Reproduce, with no alteration, the span of lines that begins at the line containing "Select contents item" and ends at the last line of the records, both ends included, and nothing else.

Records excerpted from a collection
· · · · · · ·

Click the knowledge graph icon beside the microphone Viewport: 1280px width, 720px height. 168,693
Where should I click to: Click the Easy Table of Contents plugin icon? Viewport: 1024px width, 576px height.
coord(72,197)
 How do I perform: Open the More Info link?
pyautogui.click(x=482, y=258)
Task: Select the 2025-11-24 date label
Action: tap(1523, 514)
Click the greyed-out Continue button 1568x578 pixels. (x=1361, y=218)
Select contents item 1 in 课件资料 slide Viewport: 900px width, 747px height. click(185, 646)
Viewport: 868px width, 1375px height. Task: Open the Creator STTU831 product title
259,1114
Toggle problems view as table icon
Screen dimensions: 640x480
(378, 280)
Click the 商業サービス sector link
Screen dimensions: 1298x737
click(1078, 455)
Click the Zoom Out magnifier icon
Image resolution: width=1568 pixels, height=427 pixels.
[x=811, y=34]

· · · · · · ·

SOLUTION TO THE EXERCISE:
Select contents item 1 in 课件资料 slide Viewport: 900px width, 747px height. click(185, 646)
Viewport: 868px width, 1375px height. Task: Open the Creator STTU831 product title
259,1114
Toggle problems view as table icon
Screen dimensions: 640x480
(378, 280)
Click the 商業サービス sector link
Screen dimensions: 1298x737
click(1078, 455)
Click the Zoom Out magnifier icon
Image resolution: width=1568 pixels, height=427 pixels.
[x=811, y=34]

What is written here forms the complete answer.